Les séquelles psychologiques
Par ailleurs, de nombreuses femmes qui perdent un bébé pendant la grossesse développent des problèmes de santé mentale qui durent des mois ou des années, comme le signale l’OMS. Ce dernier précise également qu’il est « vital » de parler de la perte d’un bébé, un thème qui reste « tabou dans le monde entier (…) source de stigmatisation et
de honte ».
À tel point que les femmes n’en parlent pas.
De même, après plusieurs fausses couches, la question de réessayer peut être très pesante moralement (désespoir, impossibilité de se projeter).
Un accompagnement médical inadapté
La reconnaissance juridique de la grossesse
Il n’est pas toujours possible de faire reconnaître juridiquement l’existence d’une telle grossesse.
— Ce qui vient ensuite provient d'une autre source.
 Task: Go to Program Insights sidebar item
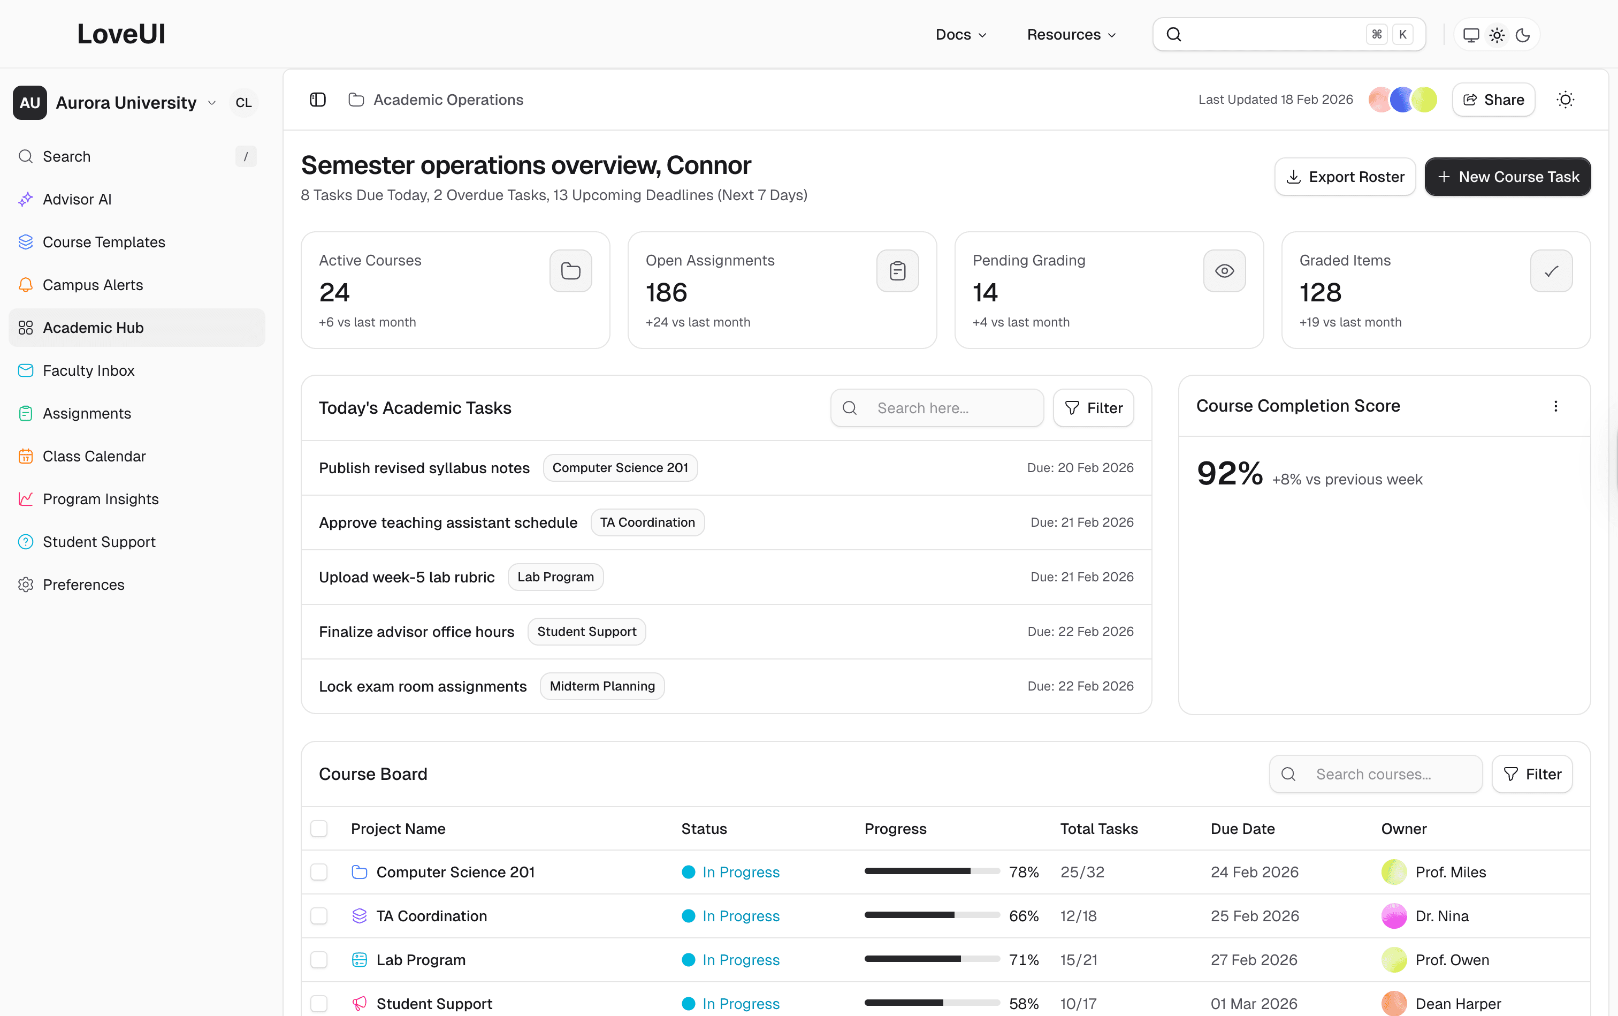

En France, par exemple, un foetus peut être inscrit à l’état civil et au livret de famille sous certaines conditions. Il faut ainsi que la fausse couche ait eu lieu après 22 semaines de gestation (4 mois et demi de grossesse) ou que le foetus pèse plus de 500 grammes. Or, on l’a vu, la majorité des fausses couches ont lieu avant 3 mois de grossesse. Les mêmes conditions sont requises pour les parents souhaitant organiser des obsèques.
La prise en charge médical – un parcours pouvant être éprouvant
En outre, Paula Forteza écrit : « Saviez-vous que, à l’hôpital, la fausse couche est prise en charge tel un accouchement comme les autres : péridurale, séjour à l’hôpital de la maternité, certificat d’accouchement ? ». Cette prise en charge médicale de la fausse couche, identique à celle d’un accouchement “comme les autres”, traduit en vérité une violence inouïe à laquelle sont confrontées les femmes concernées.
Par ailleurs, les multiples termes existants pour caractériser la médicalisation de la fausse couche sont aussi particulièrement violents. On parle en effet d’évacuer le fœtus, d’aspiration, etc. Tous ces termes participent à augmenter le traumatisme et la culpabilisation des femmes concernées.
Enfin, aucune prise en charge psychologique ne leur a été proposée, ce qui pose un véritable problème face aux répercussions sur leur santé mentale.
Conclusion
Aujourd’hui, on sait que les fausses couches sont un phénomène fréquent. On sait également qu’elles provoquent de lourdes conséquences sur la santé morale des femmes en ayant une ou plusieurs au cours de leur vie. Par conséquent, la question de leur prise en charge médicale lors de la fausse couche est primordiale et relève du domaine de la santé publique. Chaque femme devrait pouvoir être correctement accompagnée dans ce processus qui s’apparente parfois à un réel deuil. Il n’est pas normal de taire l’existence de ce phénomène.